Da ihm nichts entgehen konnte, entdeckte er schliesslich, das, was alle immer vermuteten… die Marsmenschen. Also Menschen ist zu viel gesagt, es handelt sich eher um ein plasmatisches fluidisches Wesen, das immer wieder neue Gestalt annimmt und inkonsistent (oder inkontigent?) ist. Es ist mir grad recht, dass ich diesen Marsern nur virtuell begegne. Ihr grünes Schimmern und das hohe Piepsen sind wirklich gewöhnungsbedürftig. Aber ich soll ja nicht ausgrenzen, sonst gibt’s eine digitale Moralpredigt meines Robotik-Assistenten, Mika. Er kann nämlich auch meine Gedanken lesen. Es heisst, sie hätten deutlich höhere Intelligenz als unsere KI-Roboter*innen, aber dies macht sie auch nicht ansehnlicher.
Während der Diskussion wurde ich von Mika unterstützt. Er schlägt mir im hui Stichworte, Zitate oder einzelnen Textstellen vor, die mir gar nicht eingefallen wären…und dann macht er zwischendurch sogar gute Witzchen…ich komme mir manchmal richtig dumm vor.
Die strategische Partnerschaft der Universität Basel mit der FH Alpha Centauri hat auch der dem kulturanthropologischen Seminar gutgetan. Die Kollegen*innen von Mars (eigentlich sind sie ja geschlechtsneutral, aber der guten Form halber will ich sie doch so nennen) scheinen auf unsere Forschung über den Alltag, über Rituale, Gewohnheiten und andere Banalitäten völlig abzufahren. Sie überhäufen das Seminar geradezu mit Mitteln, so dass vor einigen Jahren die Fakultät für «Frageologie» an der Universität Basel gegründet wurde. Die Frageologie forscht beständig danach, was noch alles erfragt werden könnte. Wir gehören mittlerweile zu den grössten Fakultäten.
Offenbar stehen sie auf menschliche Archäologie und lieben unsere Art Fragen zu stellen. Sie, die alles immer sofort wissen und berechnen, haben auf unsere Fragen selten eine Antwort. Also haben wir doch etwas, was Ihnen fehlt. Wir Kulturanthropologen sind offenbar so mega eigenartig, dass sie uns ins plasmatische Herz geschlossen haben, auch wenn unsere Interaktion zuweilen an die Grenzen der intertellurischen Kommunikation stösst.

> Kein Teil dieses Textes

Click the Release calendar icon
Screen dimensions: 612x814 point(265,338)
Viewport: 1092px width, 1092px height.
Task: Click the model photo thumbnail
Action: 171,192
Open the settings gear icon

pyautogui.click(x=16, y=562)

Jede*r, der/die hier arbeitet, weiss, dass gute Fragen nicht einfach so vom Himmel fallen…
Ich selbst bin mittlerweile definitiv in die Jahre gekommen, genauer 113 Lenze, dank modernster Medizin. Noch in den 50ern hätte ich mir das nie vorstellen können oder wollen. Was mich geistig jung hält, ist diese beständige Suche nach Fragen….
Eigentlich brauche ich gar nicht mehr an den Petersplatz zu kommen. Aber mein vollautomatisierter
Rollator muss zuweilen bewegt werden. Die Vorlesungen und die Bibliotheksbestände
sind alle von zu Hause abrufbar. Die Ewigkeit ist zum Homeoffice mutiert und umgekehrt. Auch habe ich mein eigenes Fablab und neuerdings sogar ein Mini Wasserstoff-AKW zuhause, so dass ich fast gänzlich autark bin.

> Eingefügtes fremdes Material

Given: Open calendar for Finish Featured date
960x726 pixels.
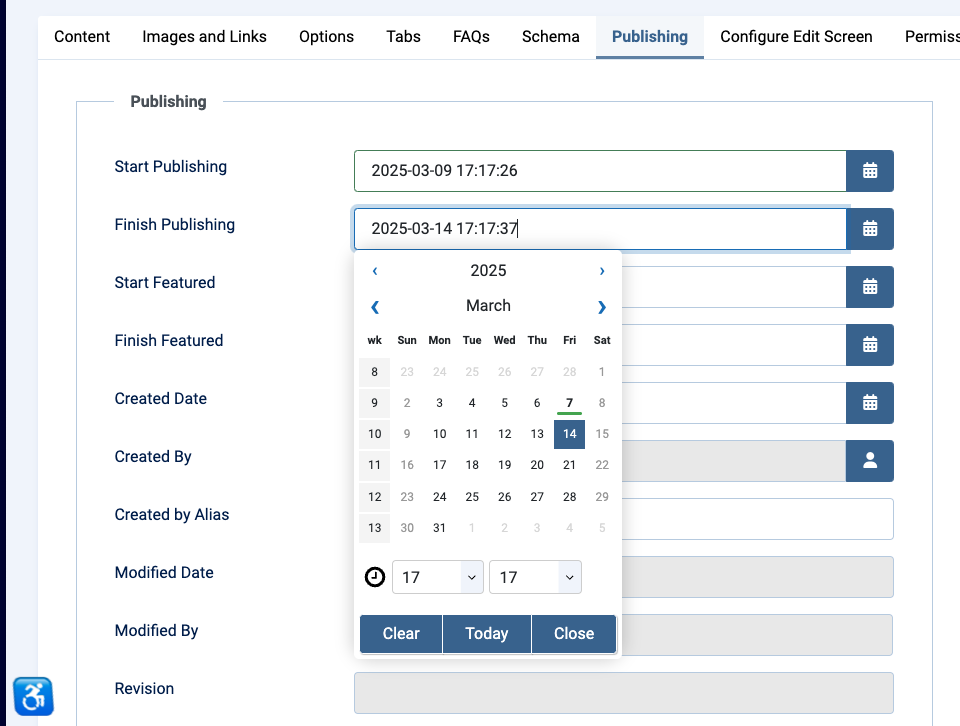Looking at the screenshot, I should (870, 345).
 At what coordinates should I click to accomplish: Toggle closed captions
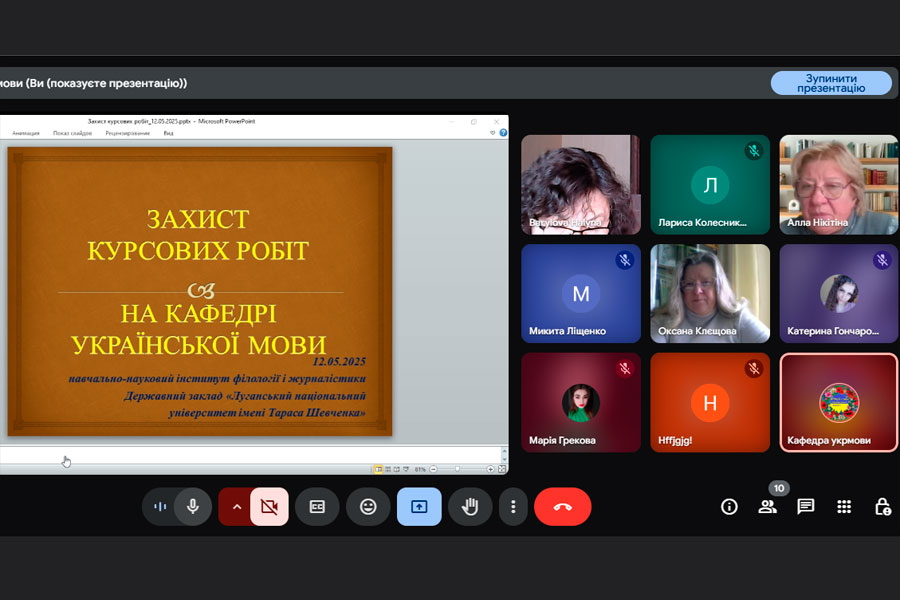(317, 507)
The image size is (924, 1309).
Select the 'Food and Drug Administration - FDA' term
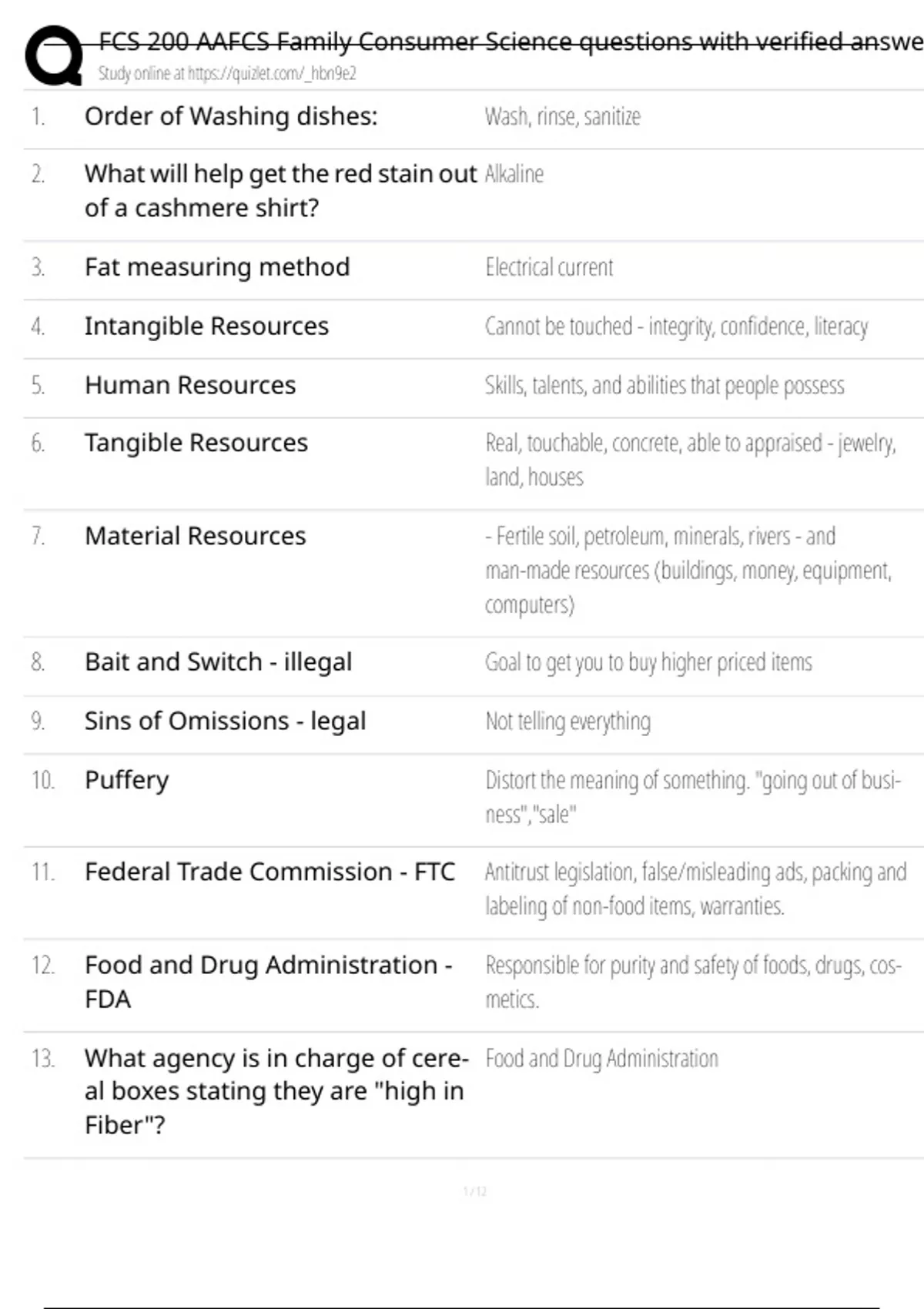(x=268, y=982)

Schon spricht man vom Menschen als Robo Sapiens. Die virtuelle Welt verschmilzt immer mehr mit der realen Welt. Aber wer weiss schon genau, was denn nun Realität ist oder nicht. Von meinen Büchern konnte ich mich trotzdem nicht trennen. Sie stehen in einem Lagerraum in Basel. Nun verraten sie nicht mehr, wer ich bin. Nur Mika weiss es…

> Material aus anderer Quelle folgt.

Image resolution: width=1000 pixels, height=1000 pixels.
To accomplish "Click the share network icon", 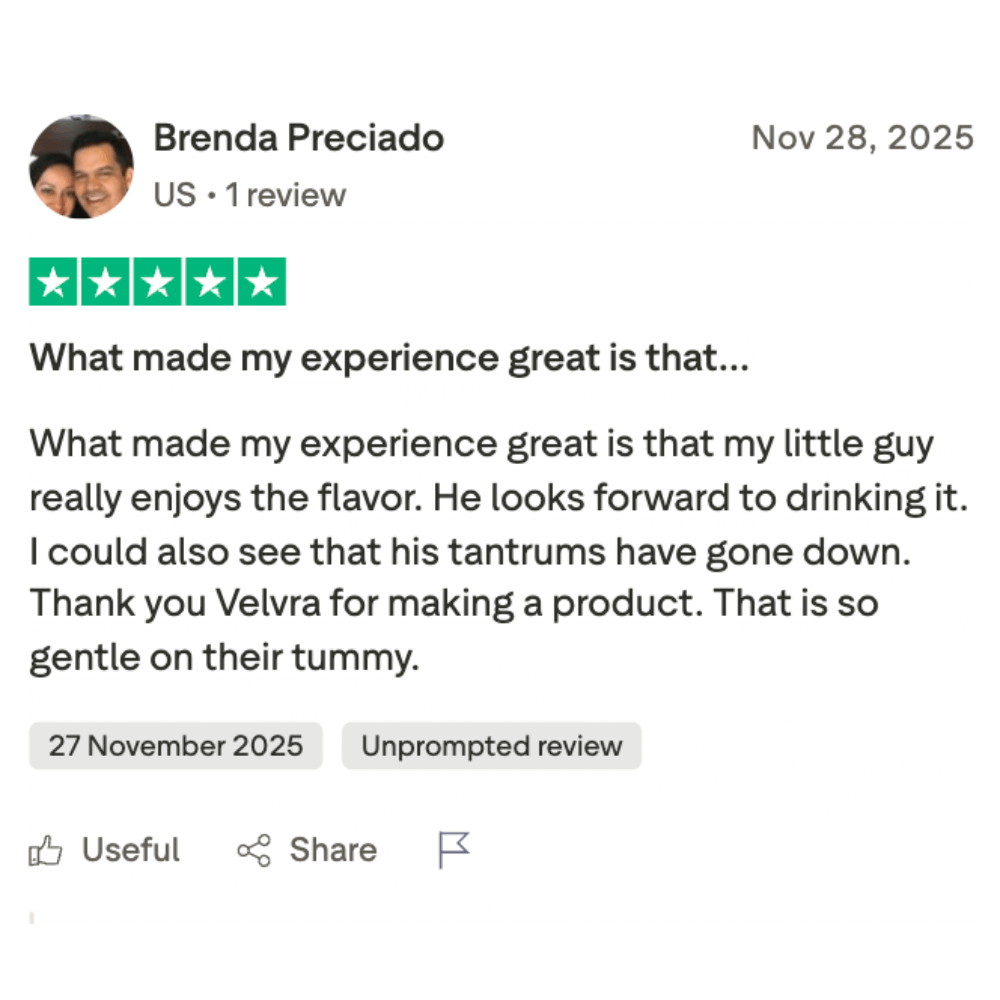I will [254, 851].
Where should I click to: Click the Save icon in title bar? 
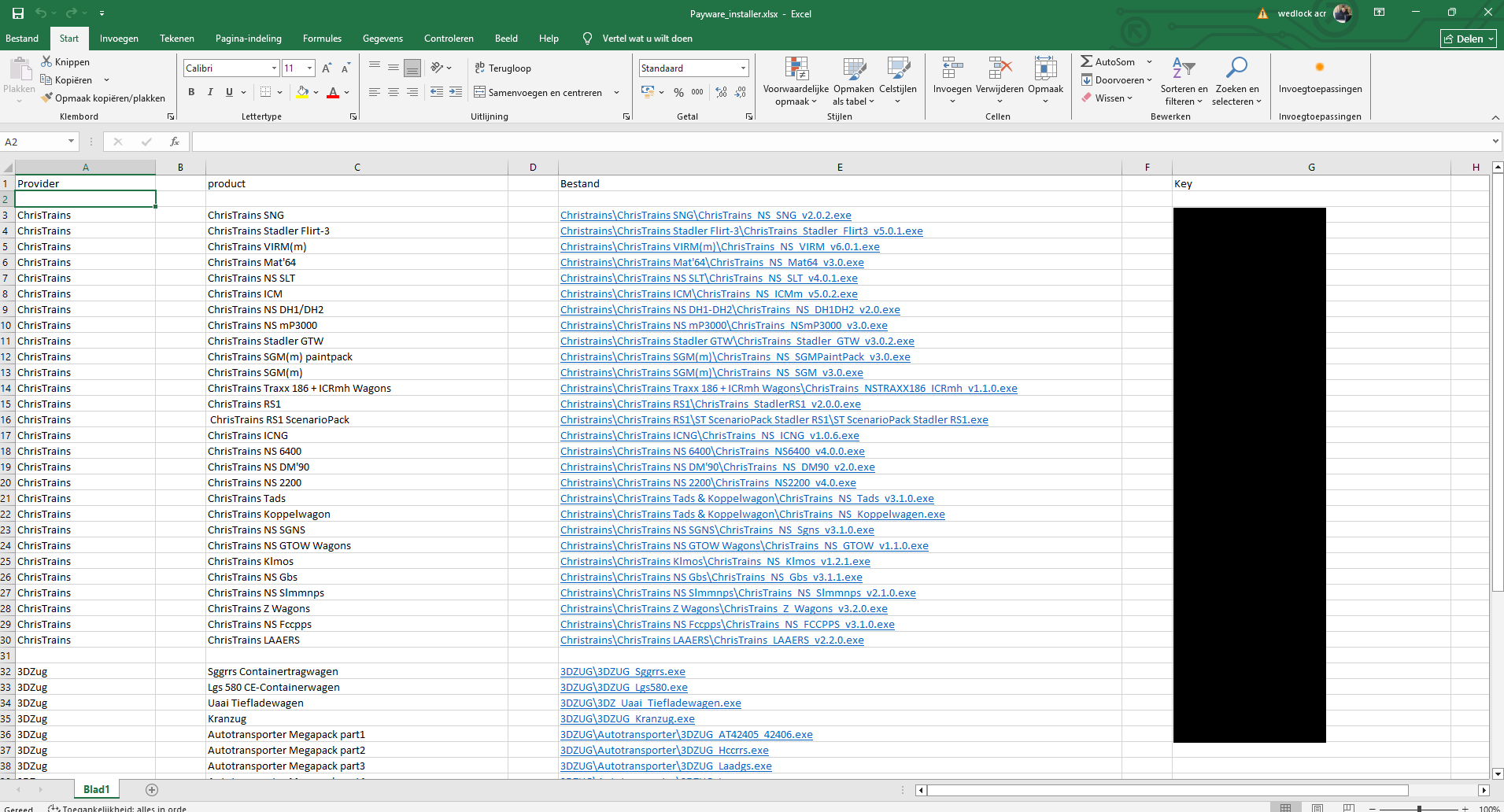[x=17, y=13]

Ja, manchmal fehlt mir eine community wie früher, aber die neuen Drogen sind auch nicht schlecht. Eigentlich haben es die ewigen Impfverweigerer viel besser. Sie wurden zwar gesellschaftlich ausgegrenzt, aber ihr soziales Leben scheint viel konkreter und lebendiger.
Digitale Transformation ist, wenn man trotzdem lacht!